In terms of your question re: "imago dei" and "imago christi", I have been fond of talking about "The 6 billion faces of God" both to express this idea, and also to suggest that God's interactions with His/Her/It's/Their (a pronoun for a deity that is many-in-one and one-in-many, and all genders, is hard to pick!) people, has to be essentially individual - God will have a different "appearance" depending on to whom God is communicating. The Prophets in the OT strike me as a classic example: Ezekiel, a very ritual-based man, receives visions and messages couched in very ritualistic styles; Jeremiah's messages are in tune with Jeremiah's own personality, and so on.

This, of course, feeds back to your point about needing to use more than one metaphor, more than one angle of view, to appreciate the wonder of the Godhead, of the Lord and of the Christ.

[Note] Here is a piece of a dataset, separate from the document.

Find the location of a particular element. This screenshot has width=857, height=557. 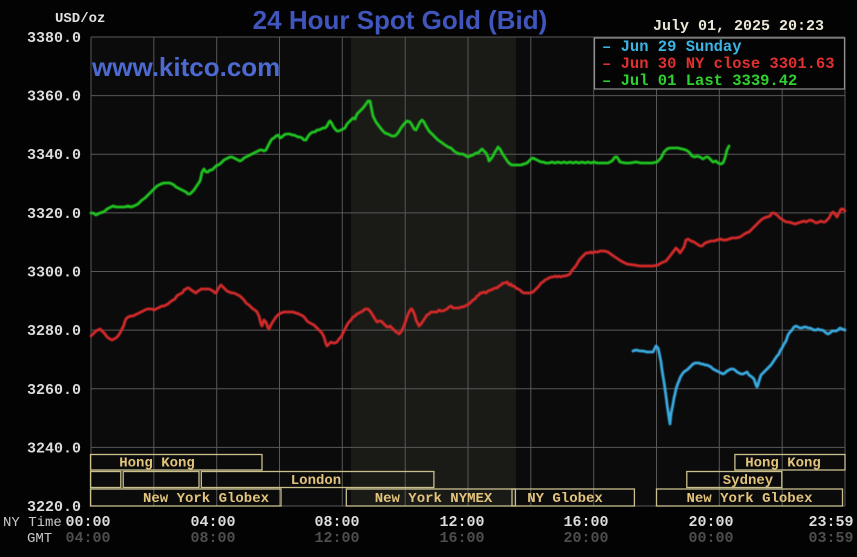

svg-text: – Jul 01 Last 3339.42 is located at coordinates (700, 81).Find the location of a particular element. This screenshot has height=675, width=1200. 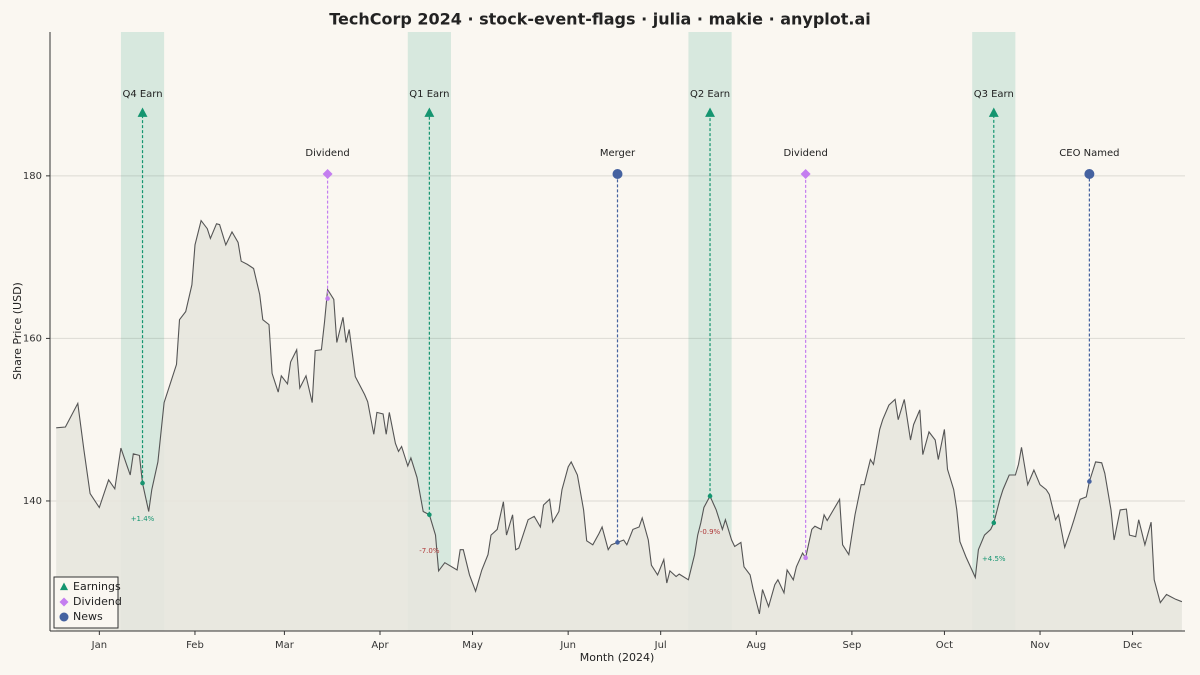

x-tick-label: Sep is located at coordinates (852, 646).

Since God is infinite, and we are but a finite part of His(etc) Creation, for us to comprehend the totality of God's splendour is impossible, just as it's impossible to know the exact and true value of π.

Dwight P. said...

I hope you continue to monitor this post, but I think it's important.

I come at it from a straight (sorry: no pun intended) orthodox position, and I fight with people all the time about this issue -- some of them my closest friends. And I think the issue roots in a fundamental disagreement about what is at stake: For me, "Father," "Son," and "Holy Spirit" are not metaphors that can be tossed out, but they are the revealed Names of God the "Trinity." They, of course, have metaphoric overtones and meaning -- especially in the extent to which they posit a relational character to the Godhead (what a hiddeous term) rather than a kind of Greek philosophical staticism.

The human problem (perhaps "The" original sin) is that we try make ourselves the dominatrices of the universe: We want things to comport with our view of reality. Thus, if "father" is a male figure in our heads, then "Father" is an inadequate "image" for God. Yet, Jesus himself called on us to call the One who sent him and to Whom he had recourse in his hope "Father" -- not "like-father".

Part of the metanoia of Christian faith (we can't require it of any other faith tradition, of course) is the "Breaking" of our images, thought-patterns, "paradigms," and the like on the reality of Christ -- following him, not as a springboard for our speculation, but as the molder of hearts, souls, minds, and strengths.

On the de-genderizing of language, then, I raise one question: Which member of the Trinity is not "creator" (as I read Genesis 1, they all are) or "redeemer" (what did Jesus do that God was not involved in, e.g.) or "sustainer." The danger of Modalism is that it posits a different God from the one we claim in the Name of Jesus through the power of the Holy Spirit.

Keep thinking, people, but don't let your thoughts be untied from the Great Tradition.